There are plenty of people who swear blind that being smacked as a child "never did them any harm"

..so does this mean we should accept hitting children as an acceptable form of punishment and/or communication? No.

Just because we can do something without being prosecuted for it doesn't mean it's ok or that we should.

These days, if I'm recalling correctly, smacking is no longer legal if a mark is left? Well piercing holes don't go away, as I can testify to having several myself.

Abuse is defined as any action that intentionally harms or injures another person. ... In short, someone who purposefully harms another in any way is committing abuse.

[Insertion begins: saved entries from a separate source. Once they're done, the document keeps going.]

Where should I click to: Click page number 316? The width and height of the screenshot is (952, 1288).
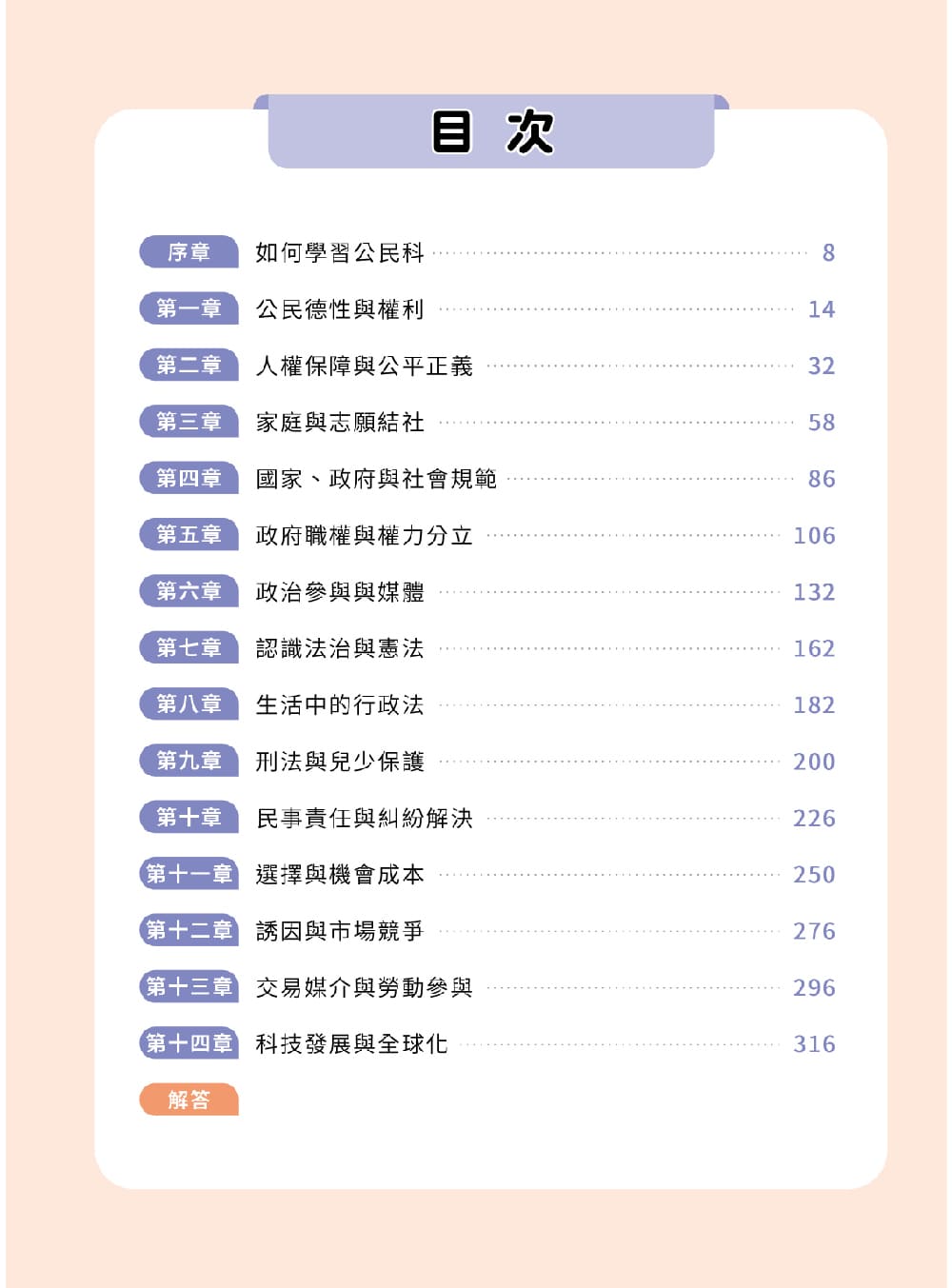click(814, 1044)
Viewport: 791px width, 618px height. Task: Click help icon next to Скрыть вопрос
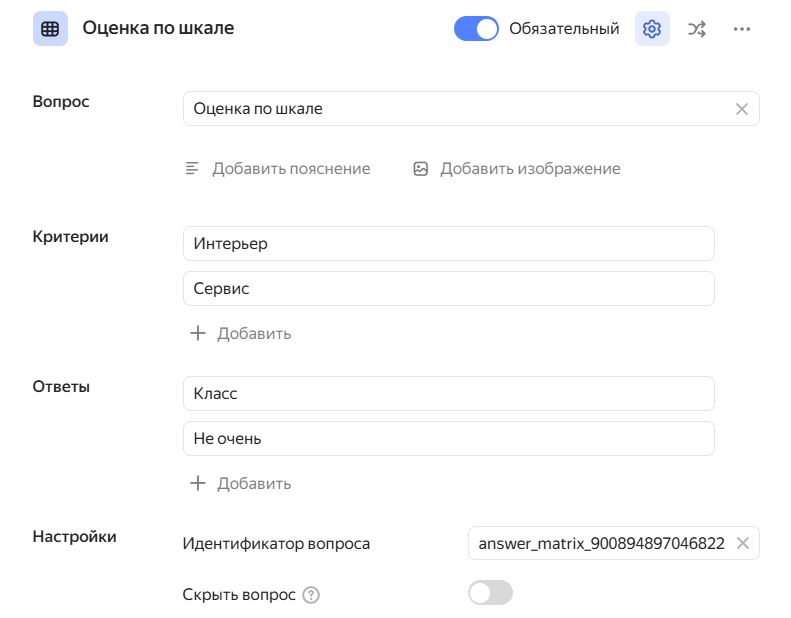pyautogui.click(x=311, y=595)
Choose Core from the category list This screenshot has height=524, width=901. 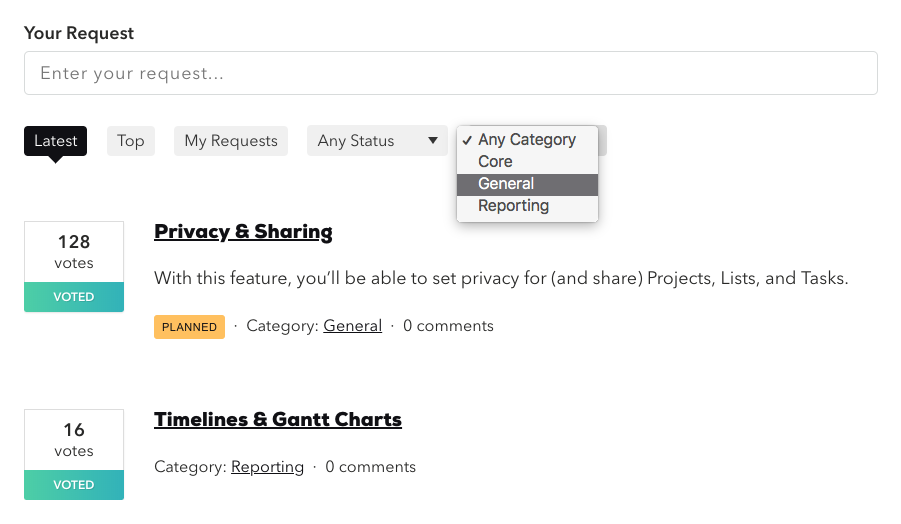[496, 162]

What is jamming metal into a small child's skin for aesthetic purposes if not abusive?

OP posts:
Bewarethesealions · 10/07/2021 11:28

If the child's old enough to

a) verbally consent

and b) be shown how to look after it, and can take over the wound care under appropriate supervision,

then yes.

If this is being done to a young baby, then no - it's being done to fulfill the parent's wish, not the child's.

Looubylou · 10/07/2021 11:31

I don't think even a child being able to ask or plead for it to be done, is a reasonable excuse. Children ask and plead for lots of things which we have to say no to on the grounds of health, safety etc. I admit to thinking it looks tacky, but that is not what makes me cringe. I see lots tacky things everyday but in terms of dress etc on the whole, think each to their own. Inflicting pain and risk of injury and infection, purely for vanity of either the small child or their parent, is abhorrent to me.

Acb1 · 10/07/2021 11:32

It's funny reading all the wide variations of opinions on this. I had a conversation about this just recently with my partner and his mum. I had suggested getting our l.os ears pierced around age 5/6 and they were both absolutely horrified at this suggestion - I had mine done around the same age and just thought this was normal Confused Ultimately, we decided she can have them pierced when she's old enough to fully consent.

Reading all the answers on here did get me thinking about the cruelty aspect of it - I still remember the pain!! And that I was willing to put her through that because I thought she should have it done and that, really, I was doing it more for myself than I was for her.

So I agree OP, I now think it is actually a selfish thing to do, but perhaps the l.os mum hasn't actually stopped to consider this herself? I know I hadn't - I just thought it was the norm.

SheABitSpicyToday · 10/07/2021 11:34

My dad got my daughters done on a day out with my sister when she was 6…

To be fair she looked after them herself and had no problems. She was very militant about cleaning them every morning and night.